PMI objects to Plaintiff’s Motion to amend with respect to Empire Roofing on three grounds. Resp. 3–12; Sur–Reply 1–5. First, PMI claims that joining Empire Roofing would destroy the Court’s jurisdiction and, therefore, the Court should deny Plaintiff’s request to add Empire Roofing for failing to meet the standards of § 1447(e). Sur–Reply 1–3. Second, PMI claims that Plaintiff has not shown good cause for permitting amendment after the expiration of the Court’s Scheduling Order deadline. Resp. 3–11; Sur–Reply 3–4. Finally, PMI asserts that Plaintiff’s claims against Empire Roofing are futile, and thus do not meet the Rule 15 standard for amendment. Resp. 11–12; Sur–Reply 5. *562 Plaintiff counters that he has “exercised diligence in discovery and in determining potential liability of ... Empire Roofing.” Reply 3.

A court must have jurisdiction before determining the validity of a claim. Moran v. Kingdom of Saudi Arabia, 27 F.3d 169, 172 (5th Cir.1994). Consequently, the Court first addresses PMI’s argument that adding Empire Roofing would destroy the Court’s jurisdiction.

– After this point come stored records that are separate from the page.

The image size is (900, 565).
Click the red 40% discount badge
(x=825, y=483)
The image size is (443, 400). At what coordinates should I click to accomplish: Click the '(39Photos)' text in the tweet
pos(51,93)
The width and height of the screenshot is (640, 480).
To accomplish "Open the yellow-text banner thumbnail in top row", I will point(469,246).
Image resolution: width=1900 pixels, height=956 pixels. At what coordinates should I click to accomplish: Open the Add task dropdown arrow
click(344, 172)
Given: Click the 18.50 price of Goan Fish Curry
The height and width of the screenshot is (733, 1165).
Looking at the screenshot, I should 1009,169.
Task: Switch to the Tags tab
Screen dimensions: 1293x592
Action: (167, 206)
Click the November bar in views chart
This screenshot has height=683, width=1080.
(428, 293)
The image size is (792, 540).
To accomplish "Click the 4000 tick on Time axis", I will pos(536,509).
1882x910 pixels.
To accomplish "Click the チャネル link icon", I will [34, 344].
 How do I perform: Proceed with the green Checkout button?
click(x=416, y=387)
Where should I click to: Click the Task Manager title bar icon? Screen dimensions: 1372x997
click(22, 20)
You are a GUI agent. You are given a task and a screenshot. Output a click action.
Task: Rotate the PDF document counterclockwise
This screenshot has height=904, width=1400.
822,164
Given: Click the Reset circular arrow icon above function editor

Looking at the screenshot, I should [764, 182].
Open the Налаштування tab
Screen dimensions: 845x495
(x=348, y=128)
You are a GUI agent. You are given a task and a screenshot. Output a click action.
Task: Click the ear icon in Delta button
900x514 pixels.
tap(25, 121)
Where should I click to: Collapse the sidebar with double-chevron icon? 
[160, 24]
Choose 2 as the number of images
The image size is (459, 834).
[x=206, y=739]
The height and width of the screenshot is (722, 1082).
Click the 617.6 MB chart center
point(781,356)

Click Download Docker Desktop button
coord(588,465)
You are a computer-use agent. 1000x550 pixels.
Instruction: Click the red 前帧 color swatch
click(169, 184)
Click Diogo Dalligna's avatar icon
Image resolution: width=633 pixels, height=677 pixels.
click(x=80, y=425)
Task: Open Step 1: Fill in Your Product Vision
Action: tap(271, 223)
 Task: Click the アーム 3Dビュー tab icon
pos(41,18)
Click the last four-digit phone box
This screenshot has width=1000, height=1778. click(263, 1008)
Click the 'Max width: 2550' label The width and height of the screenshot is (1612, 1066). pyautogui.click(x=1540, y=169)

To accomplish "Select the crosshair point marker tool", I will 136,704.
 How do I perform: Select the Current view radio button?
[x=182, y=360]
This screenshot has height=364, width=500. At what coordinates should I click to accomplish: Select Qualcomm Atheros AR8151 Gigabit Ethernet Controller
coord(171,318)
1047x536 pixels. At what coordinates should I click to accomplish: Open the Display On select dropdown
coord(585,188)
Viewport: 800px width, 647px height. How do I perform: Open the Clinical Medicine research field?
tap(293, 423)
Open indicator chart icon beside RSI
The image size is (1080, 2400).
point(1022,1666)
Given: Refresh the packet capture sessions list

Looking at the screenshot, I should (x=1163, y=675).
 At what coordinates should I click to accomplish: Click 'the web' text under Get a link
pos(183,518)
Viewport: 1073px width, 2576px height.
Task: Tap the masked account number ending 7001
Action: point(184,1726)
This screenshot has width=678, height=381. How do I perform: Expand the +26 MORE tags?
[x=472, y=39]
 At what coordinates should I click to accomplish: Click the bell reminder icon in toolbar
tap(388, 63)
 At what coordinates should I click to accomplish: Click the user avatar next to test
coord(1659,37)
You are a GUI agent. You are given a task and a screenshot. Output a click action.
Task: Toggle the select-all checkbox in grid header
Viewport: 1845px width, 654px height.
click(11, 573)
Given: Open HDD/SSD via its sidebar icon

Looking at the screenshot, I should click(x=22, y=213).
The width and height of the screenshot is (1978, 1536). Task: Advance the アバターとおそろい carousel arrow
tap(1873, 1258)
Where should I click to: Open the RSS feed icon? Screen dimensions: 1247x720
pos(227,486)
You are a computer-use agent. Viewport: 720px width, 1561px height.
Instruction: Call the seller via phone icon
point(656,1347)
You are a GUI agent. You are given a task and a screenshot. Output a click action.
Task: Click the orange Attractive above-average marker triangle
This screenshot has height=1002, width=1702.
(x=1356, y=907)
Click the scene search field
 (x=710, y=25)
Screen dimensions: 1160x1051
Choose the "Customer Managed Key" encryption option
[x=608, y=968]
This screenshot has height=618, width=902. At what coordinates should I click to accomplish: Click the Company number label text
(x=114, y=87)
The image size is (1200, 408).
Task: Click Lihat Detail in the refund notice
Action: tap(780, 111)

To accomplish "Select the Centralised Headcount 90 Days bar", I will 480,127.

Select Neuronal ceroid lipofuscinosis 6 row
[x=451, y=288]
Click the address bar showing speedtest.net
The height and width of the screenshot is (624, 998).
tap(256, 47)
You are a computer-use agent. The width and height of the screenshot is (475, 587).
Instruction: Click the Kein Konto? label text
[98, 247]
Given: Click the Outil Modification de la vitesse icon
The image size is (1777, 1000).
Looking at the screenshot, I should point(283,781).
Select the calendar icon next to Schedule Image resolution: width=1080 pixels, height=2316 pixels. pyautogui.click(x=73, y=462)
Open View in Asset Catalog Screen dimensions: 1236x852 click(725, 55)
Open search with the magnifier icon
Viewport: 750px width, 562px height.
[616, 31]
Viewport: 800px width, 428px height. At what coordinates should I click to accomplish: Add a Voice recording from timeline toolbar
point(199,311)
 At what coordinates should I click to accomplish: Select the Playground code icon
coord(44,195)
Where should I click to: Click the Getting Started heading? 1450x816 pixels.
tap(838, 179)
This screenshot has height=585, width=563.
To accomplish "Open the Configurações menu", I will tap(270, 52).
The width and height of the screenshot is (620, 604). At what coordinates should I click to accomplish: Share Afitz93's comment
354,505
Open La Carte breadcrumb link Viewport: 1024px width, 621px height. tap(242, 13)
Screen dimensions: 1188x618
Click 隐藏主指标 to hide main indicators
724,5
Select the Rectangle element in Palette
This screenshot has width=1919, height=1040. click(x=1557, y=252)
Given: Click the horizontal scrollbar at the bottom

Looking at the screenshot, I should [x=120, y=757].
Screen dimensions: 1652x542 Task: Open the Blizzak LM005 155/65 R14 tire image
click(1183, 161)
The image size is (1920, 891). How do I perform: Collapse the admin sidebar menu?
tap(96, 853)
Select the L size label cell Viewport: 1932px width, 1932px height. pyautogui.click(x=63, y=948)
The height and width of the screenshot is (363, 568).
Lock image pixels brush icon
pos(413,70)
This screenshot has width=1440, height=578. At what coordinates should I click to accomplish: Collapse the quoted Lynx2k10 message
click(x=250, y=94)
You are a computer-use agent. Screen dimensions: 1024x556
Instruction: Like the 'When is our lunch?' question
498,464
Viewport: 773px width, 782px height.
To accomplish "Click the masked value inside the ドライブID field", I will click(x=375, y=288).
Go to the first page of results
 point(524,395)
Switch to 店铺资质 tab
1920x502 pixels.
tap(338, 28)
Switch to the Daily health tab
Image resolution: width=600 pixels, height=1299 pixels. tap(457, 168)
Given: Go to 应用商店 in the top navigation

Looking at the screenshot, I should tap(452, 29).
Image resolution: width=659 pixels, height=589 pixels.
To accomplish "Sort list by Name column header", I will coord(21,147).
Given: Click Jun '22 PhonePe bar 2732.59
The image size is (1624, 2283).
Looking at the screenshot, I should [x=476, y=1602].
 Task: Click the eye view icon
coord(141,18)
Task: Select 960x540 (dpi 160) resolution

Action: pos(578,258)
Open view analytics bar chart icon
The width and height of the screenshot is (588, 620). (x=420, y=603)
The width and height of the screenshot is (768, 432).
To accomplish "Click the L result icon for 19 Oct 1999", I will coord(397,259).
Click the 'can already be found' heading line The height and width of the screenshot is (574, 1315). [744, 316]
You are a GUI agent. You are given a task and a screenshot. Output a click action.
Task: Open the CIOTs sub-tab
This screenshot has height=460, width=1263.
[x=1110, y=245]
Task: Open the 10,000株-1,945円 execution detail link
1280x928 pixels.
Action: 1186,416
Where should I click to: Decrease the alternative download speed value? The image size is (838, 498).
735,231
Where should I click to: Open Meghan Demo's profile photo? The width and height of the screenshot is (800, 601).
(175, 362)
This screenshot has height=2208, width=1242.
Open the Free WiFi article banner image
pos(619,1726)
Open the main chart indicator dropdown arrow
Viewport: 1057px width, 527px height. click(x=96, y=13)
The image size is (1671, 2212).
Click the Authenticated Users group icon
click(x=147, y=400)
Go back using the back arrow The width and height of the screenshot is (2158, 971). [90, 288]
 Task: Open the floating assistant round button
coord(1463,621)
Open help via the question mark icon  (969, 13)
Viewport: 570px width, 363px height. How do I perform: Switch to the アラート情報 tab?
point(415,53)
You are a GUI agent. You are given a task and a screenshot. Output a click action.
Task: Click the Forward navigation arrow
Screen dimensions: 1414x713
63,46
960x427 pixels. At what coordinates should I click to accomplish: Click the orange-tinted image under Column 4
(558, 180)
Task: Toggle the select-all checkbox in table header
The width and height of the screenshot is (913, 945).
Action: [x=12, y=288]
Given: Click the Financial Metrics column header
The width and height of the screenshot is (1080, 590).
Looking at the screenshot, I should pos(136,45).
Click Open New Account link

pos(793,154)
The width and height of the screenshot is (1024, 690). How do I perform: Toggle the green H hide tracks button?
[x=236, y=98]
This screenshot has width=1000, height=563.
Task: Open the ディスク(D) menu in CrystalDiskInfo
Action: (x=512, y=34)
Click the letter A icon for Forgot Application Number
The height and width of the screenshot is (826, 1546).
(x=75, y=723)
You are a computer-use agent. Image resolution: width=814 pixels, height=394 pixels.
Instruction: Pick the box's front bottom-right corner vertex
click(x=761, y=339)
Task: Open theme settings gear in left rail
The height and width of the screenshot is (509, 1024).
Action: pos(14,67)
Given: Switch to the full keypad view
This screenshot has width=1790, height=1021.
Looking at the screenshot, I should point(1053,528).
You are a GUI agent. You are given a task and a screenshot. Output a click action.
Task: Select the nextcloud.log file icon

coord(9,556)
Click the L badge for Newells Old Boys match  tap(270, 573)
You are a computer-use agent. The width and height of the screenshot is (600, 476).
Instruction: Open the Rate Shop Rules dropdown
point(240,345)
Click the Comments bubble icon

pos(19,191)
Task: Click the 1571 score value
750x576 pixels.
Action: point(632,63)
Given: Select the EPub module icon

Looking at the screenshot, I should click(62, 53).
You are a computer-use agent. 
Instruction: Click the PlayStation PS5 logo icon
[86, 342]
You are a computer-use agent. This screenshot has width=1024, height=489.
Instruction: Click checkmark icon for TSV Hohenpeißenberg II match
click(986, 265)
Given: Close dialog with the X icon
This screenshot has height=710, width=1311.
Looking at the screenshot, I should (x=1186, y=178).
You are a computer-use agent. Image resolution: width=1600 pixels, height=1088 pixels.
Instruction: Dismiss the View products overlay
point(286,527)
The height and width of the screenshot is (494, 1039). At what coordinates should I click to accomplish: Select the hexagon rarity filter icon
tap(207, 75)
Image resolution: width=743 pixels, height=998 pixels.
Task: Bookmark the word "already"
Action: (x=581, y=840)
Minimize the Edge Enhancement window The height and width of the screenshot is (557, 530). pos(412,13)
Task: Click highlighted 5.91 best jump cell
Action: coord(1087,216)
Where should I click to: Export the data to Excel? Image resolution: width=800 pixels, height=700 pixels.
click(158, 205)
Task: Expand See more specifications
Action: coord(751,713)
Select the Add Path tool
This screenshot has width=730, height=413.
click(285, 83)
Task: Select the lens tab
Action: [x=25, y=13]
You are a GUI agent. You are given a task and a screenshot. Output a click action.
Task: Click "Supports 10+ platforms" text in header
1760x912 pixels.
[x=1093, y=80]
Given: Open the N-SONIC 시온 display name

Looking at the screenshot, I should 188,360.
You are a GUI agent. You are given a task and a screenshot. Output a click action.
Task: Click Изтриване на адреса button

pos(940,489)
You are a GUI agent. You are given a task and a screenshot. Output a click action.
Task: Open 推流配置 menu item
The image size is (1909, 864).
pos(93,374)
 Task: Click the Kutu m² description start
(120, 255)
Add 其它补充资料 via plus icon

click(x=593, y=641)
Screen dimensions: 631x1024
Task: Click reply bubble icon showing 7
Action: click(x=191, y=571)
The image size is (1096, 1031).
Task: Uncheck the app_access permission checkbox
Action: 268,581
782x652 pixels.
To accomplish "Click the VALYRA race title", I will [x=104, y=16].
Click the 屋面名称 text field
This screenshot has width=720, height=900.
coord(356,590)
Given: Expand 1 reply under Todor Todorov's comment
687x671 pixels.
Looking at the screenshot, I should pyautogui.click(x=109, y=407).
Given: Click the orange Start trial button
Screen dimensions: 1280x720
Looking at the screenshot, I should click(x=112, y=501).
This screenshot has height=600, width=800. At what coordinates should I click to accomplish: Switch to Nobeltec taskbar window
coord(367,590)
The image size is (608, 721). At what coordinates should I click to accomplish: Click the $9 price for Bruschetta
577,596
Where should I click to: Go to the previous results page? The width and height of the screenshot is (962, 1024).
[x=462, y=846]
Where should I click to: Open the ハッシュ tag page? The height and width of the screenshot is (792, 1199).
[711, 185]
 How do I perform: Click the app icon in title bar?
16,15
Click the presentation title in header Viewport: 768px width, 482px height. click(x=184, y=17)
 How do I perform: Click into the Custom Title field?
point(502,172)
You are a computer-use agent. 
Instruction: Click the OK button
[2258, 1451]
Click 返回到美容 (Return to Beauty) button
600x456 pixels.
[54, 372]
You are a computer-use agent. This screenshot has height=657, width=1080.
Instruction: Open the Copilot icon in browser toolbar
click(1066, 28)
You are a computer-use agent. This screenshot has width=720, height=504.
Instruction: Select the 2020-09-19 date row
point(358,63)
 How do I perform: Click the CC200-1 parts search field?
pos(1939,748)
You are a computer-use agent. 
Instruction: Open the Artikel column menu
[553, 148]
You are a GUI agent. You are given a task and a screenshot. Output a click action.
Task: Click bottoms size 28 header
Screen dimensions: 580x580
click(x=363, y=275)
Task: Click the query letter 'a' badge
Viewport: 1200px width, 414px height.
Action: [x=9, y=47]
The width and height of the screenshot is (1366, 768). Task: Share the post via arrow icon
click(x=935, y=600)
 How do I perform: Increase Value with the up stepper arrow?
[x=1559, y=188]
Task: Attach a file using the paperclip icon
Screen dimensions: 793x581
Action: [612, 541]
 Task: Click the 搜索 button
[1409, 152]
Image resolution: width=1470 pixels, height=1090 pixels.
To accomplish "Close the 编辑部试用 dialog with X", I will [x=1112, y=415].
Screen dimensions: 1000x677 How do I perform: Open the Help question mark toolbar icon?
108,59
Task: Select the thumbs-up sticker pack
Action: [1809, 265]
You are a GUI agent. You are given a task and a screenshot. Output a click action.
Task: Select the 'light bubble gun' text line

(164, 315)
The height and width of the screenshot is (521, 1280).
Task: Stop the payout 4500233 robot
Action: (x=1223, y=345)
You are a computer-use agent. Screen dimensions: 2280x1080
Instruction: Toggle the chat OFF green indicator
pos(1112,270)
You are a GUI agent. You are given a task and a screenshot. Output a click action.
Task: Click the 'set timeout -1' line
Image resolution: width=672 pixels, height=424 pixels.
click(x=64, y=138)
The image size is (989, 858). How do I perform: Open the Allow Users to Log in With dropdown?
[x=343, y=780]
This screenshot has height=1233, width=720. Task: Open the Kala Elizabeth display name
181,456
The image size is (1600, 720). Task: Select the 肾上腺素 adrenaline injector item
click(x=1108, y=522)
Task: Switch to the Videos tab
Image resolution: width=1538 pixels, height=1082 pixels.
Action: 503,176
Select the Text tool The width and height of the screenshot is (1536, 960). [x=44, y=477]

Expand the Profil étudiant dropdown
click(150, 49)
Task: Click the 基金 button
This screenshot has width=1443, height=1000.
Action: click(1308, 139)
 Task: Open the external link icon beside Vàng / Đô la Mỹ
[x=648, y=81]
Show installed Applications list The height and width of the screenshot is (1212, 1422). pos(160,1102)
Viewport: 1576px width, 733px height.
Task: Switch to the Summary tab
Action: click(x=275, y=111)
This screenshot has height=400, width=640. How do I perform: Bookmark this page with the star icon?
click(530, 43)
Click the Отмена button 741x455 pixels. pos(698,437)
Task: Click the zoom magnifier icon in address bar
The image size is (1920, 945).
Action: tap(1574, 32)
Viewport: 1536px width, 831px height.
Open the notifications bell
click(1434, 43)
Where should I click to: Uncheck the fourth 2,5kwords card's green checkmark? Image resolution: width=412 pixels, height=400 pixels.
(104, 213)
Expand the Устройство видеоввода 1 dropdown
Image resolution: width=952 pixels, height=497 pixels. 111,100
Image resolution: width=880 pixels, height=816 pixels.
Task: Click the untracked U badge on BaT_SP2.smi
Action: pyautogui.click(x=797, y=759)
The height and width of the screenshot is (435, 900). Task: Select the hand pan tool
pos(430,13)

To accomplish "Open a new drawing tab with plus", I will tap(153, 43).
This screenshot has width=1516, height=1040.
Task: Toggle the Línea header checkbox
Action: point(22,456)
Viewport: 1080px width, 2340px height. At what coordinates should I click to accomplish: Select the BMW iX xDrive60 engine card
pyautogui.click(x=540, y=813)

a. Title 28 U.S.C. § 1447(e)

When a court has jurisdiction based on diversity of citizenship under 28 U.S.C. § 1332, as is the case here, a party’s request to amend a complaint in order to add a non-diverse defendant implicates concerns beyond those in the usual Rule 15 motion because the addition of a non-diverse defendant destroys a court’s diversity jurisdiction. See Hensgens v. Deere & Co., 833 F.2d 1179, 1181–82 (5th Cir.1987). Thus, “[a] motion for leave to amend to add a nondiverse party whose inclusion would destroy diversity and divest the court of jurisdiction is governed by 28 U.S.C. § 1447(e), not Rule 15(a).” Gallegos v. Safeco Ins. Co. of Ind., No. H–09–2777, 2009 WL 4730570, at *2 (S.D.Tex. Dec. 7 2009) (quoting Arthur v. Stern, No. H–07–3742, 2008 WL 2620116, at *3 (S.D.Tex. June 26, 2008)); see Hensgens, 833 F.2d at 1182; Whitworth v. TNT Bestway Transp. Inc., 914 F.Supp. 1434, 1435 (E.D.Tex.1996).

Title 28 U.S.C. § 1447(e) states that “[i]f after removal the plaintiff seeks to join additional defendants whose joinder would destroy subject matter jurisdiction, the court may deny joinder, or permit joinder and remand the action to the State court.” 28 U.S.C. § 1447(e). Thus, § 1447(e) gives federal district courts discretion to permit or deny joinder of non-diverse parties after removal. See 28 U.S.C. § 1447(e); Tillman v. CSX Transp., Inc., 929 F.2d 1023, 1029 (5th Cir.1991). In such circumstances, courts must “scrutinize” an amendment that destroys diversity jurisdiction “more closely than an ordinary amendment.” Hensgens, 833 F.2d at 1182.

In deciding whether or not to permit joinder of a non-diverse defendant, courts are confronted with two “competing interests”: the policy to avoid parallel judicial proceedings, and a defendant’s interest in retaining the federal forum. See id. As stated above, courts balance these interests by considering four factors: (1) whether the primary purpose of the amendment is to defeat diversity jurisdiction, (2) whether the plaintiff was diligent in requesting the amendment, (3) whether the plaintiff will be prejudiced if the amendment is denied, and (4) “any other factors bearing on the equities.” Id. The Court considers each factor in turn.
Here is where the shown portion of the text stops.